Cuente las filas de los datos siguientes que contienen la palabra "Task". Indique únicamente el número.

● **Datos almacenados**:
☆ ☆ ☆ ☆ ☆
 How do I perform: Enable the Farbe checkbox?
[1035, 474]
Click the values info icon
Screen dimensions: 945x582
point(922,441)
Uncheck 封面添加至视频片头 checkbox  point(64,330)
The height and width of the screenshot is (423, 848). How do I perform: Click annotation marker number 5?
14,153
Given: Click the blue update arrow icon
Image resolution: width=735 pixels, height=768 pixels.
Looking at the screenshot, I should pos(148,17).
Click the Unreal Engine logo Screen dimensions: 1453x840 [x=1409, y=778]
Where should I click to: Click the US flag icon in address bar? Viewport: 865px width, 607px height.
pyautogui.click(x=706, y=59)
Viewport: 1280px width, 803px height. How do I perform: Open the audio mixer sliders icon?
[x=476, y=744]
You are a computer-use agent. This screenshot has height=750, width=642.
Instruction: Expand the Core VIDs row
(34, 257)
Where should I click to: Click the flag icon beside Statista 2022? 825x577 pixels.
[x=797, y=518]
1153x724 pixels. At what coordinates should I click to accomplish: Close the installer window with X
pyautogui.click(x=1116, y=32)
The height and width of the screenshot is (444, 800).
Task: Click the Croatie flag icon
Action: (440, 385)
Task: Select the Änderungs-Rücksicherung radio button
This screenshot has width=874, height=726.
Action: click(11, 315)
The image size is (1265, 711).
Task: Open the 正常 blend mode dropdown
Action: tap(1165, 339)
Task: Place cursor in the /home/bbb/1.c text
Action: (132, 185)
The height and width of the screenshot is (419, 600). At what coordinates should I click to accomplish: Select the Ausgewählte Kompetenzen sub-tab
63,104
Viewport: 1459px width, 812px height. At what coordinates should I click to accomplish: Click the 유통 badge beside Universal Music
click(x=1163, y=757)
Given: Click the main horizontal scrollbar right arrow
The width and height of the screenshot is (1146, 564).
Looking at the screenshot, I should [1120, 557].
☆ ☆ ☆ ☆ ☆
● **Respuesta correspondiente**:
4